Input:
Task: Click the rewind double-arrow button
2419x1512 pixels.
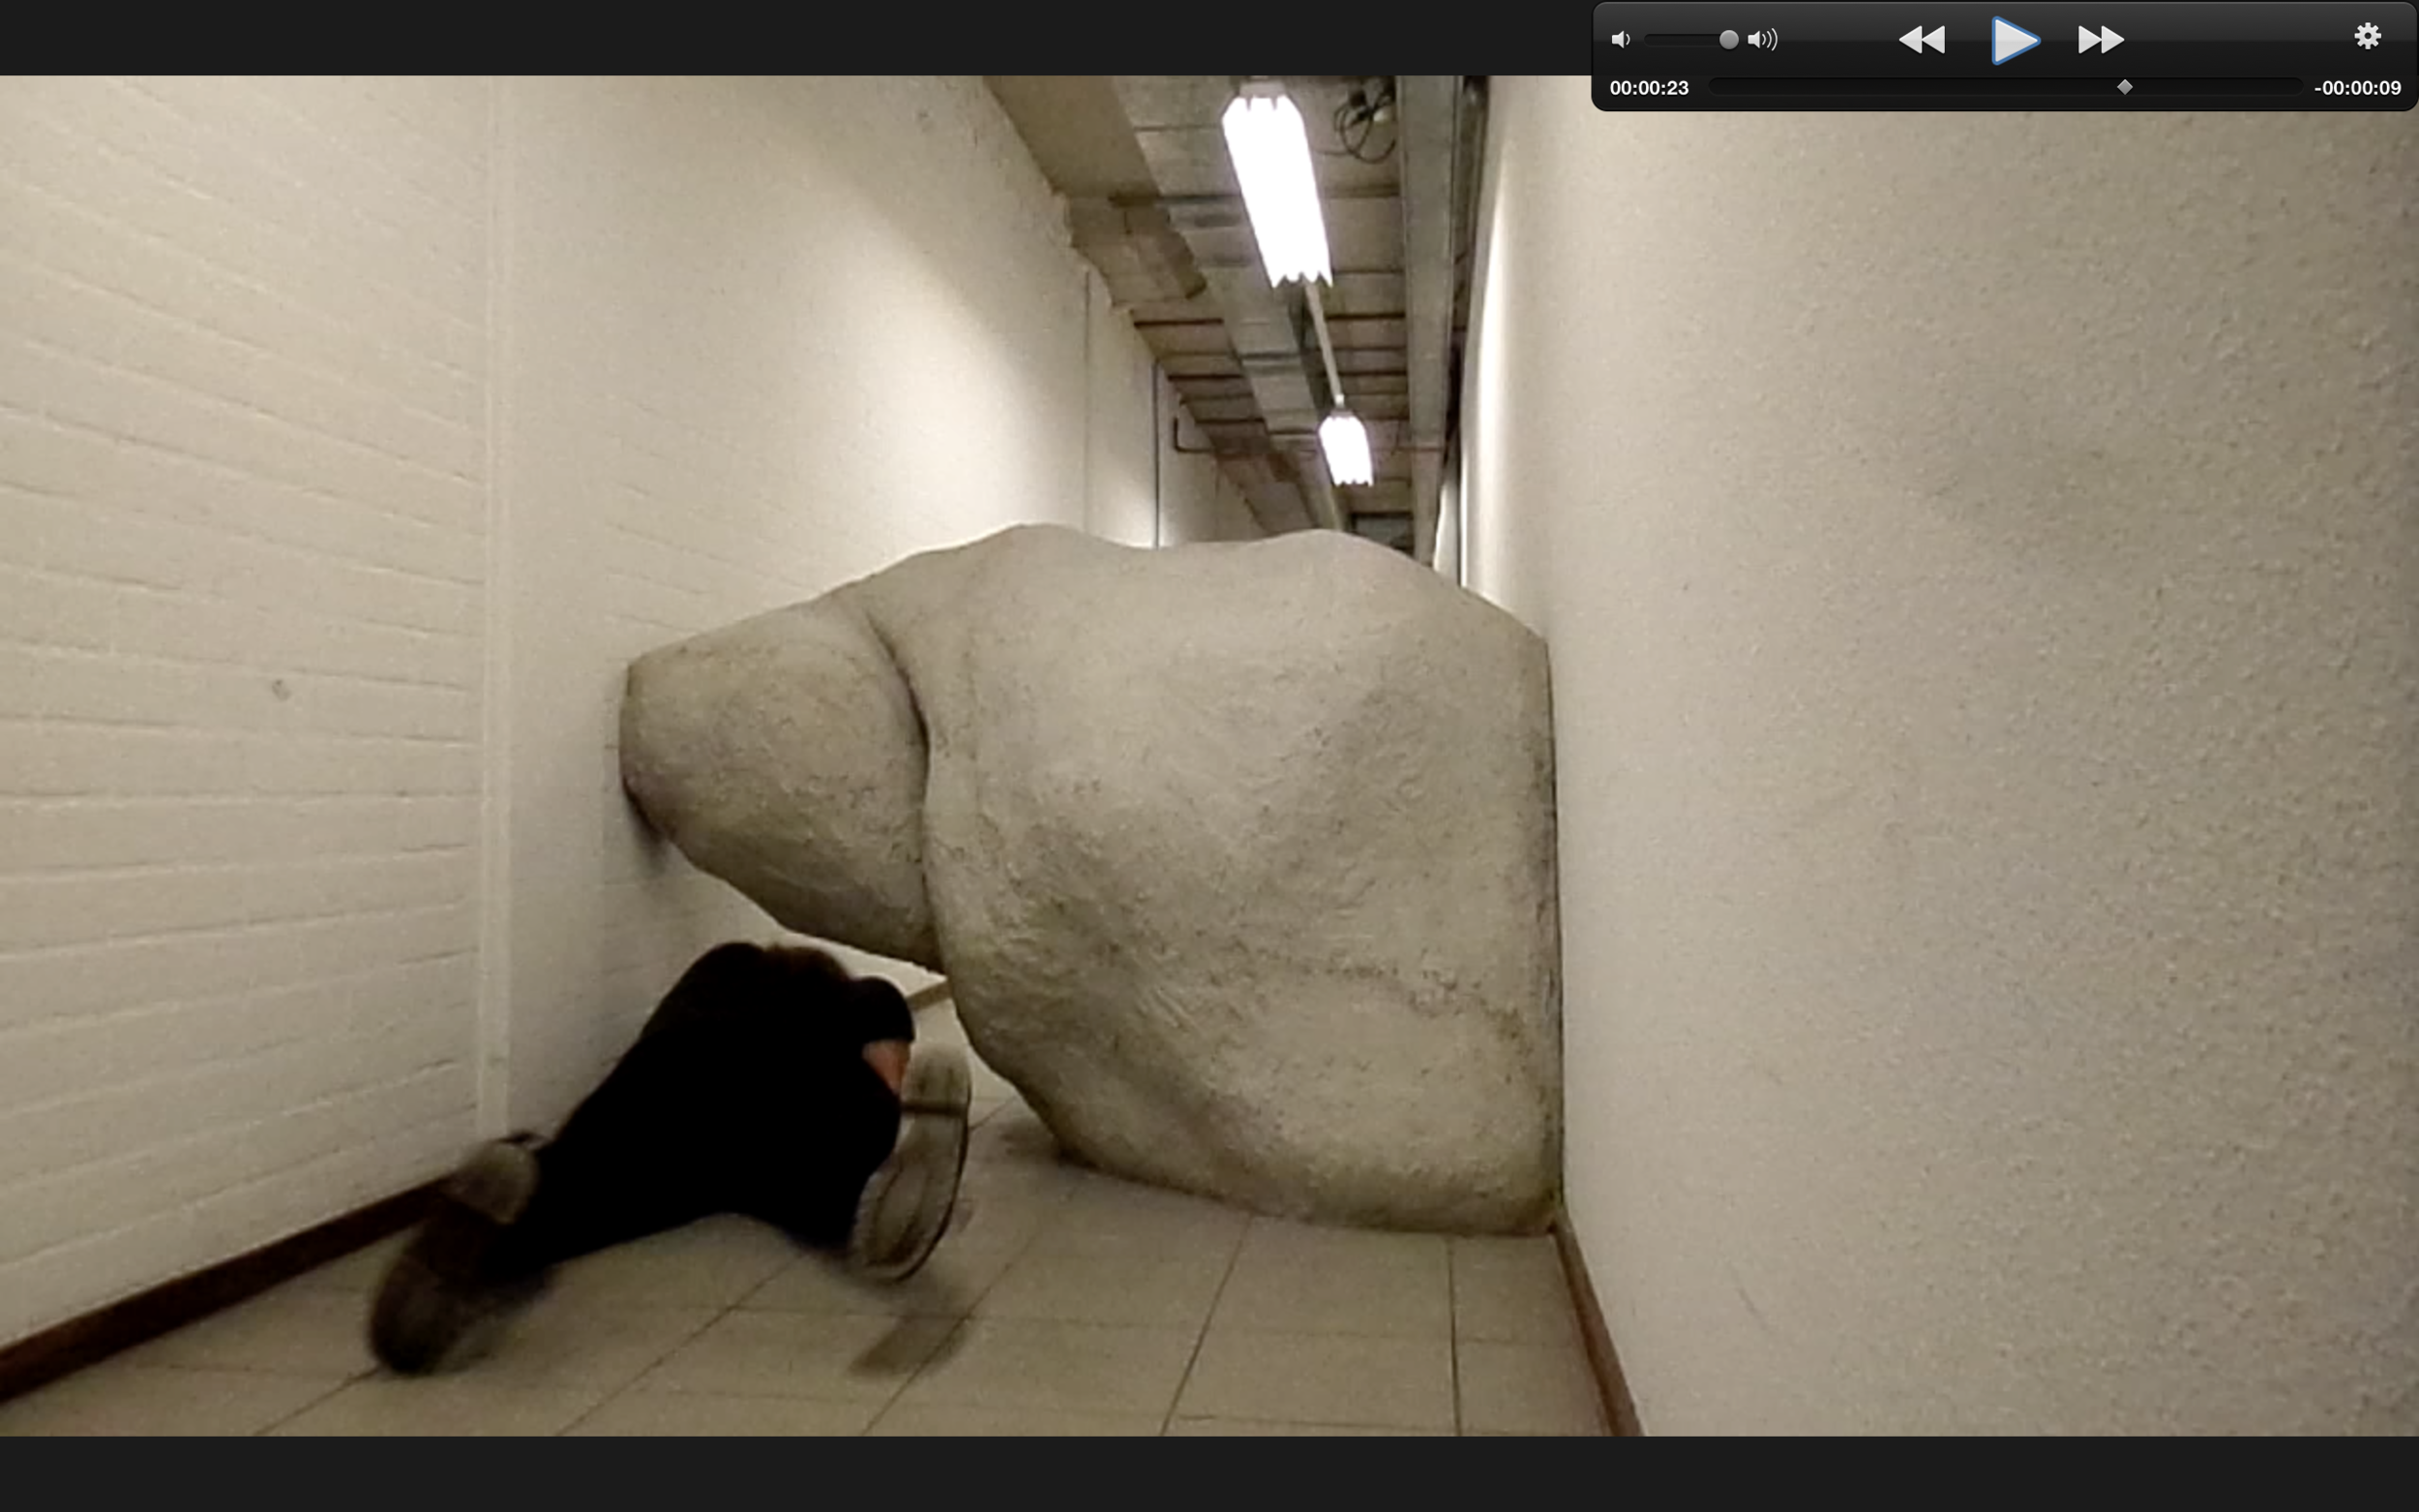Action: pos(1921,40)

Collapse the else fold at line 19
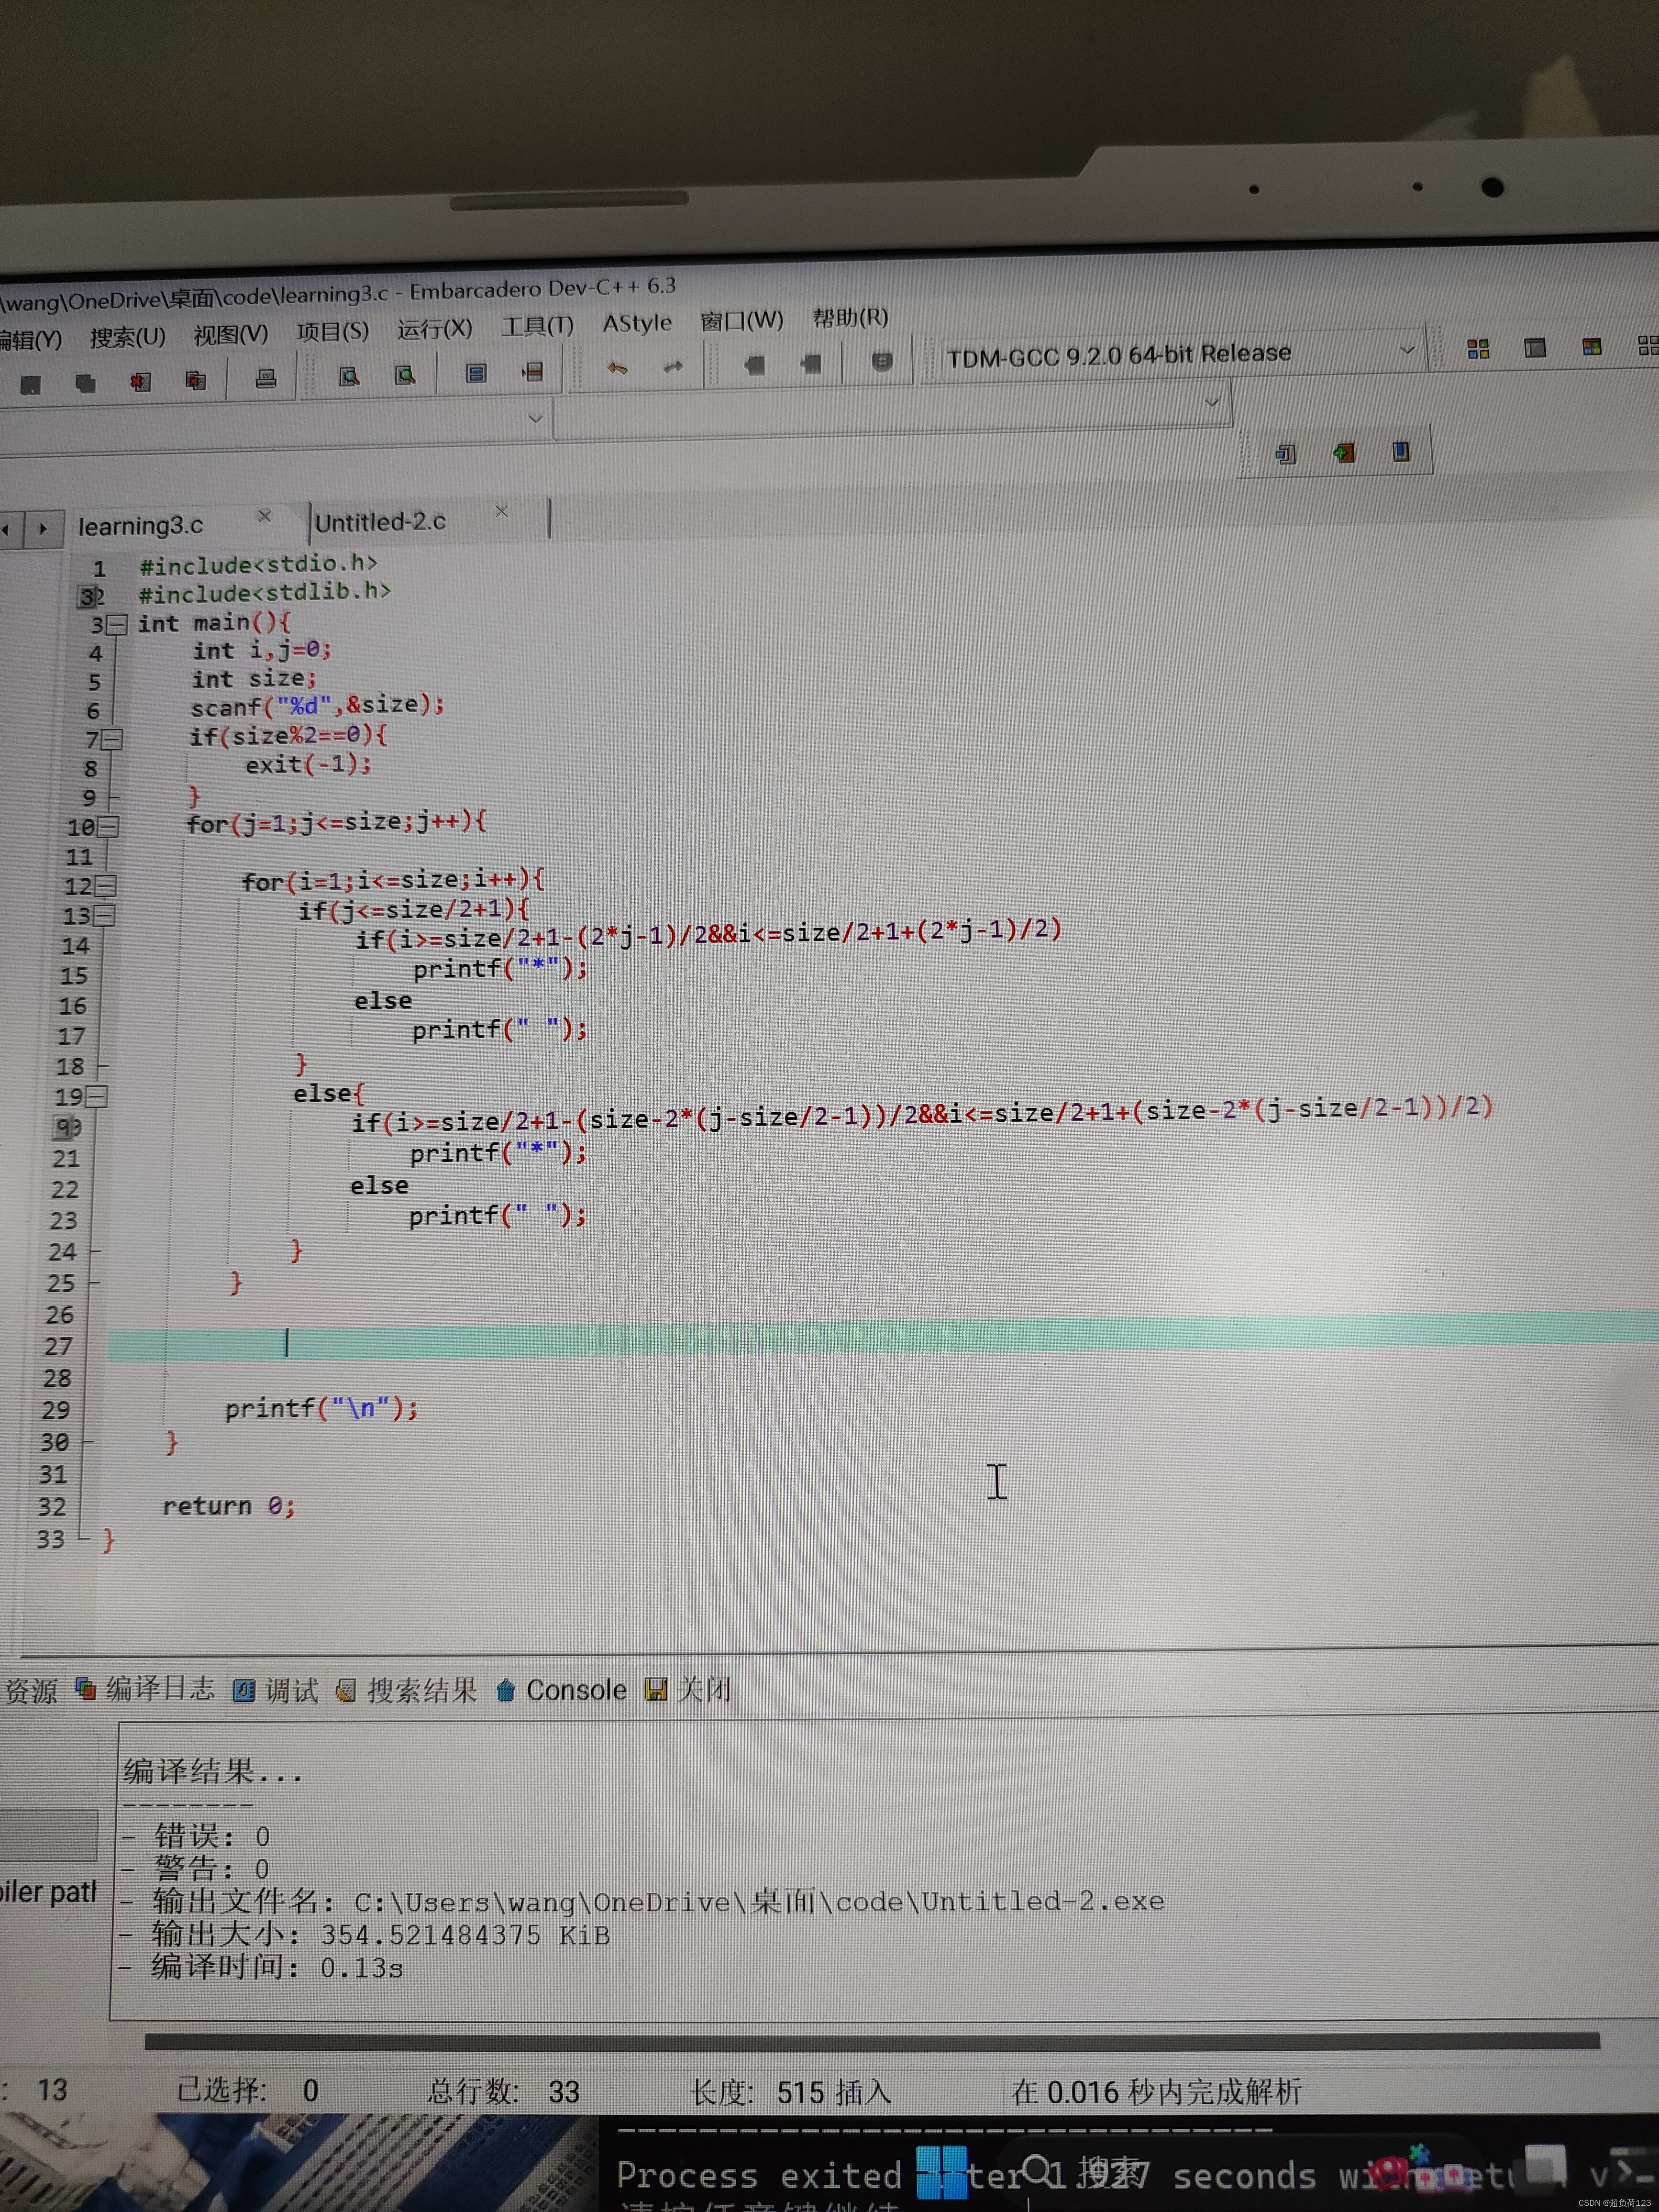point(97,1097)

What is needed:
Leave the pictures aside and give the records above back word for word.

Answer space:
Task: Click the rewind double-arrow button
2419x1512 pixels.
Action: pos(1921,40)

Collapse the else fold at line 19
point(97,1097)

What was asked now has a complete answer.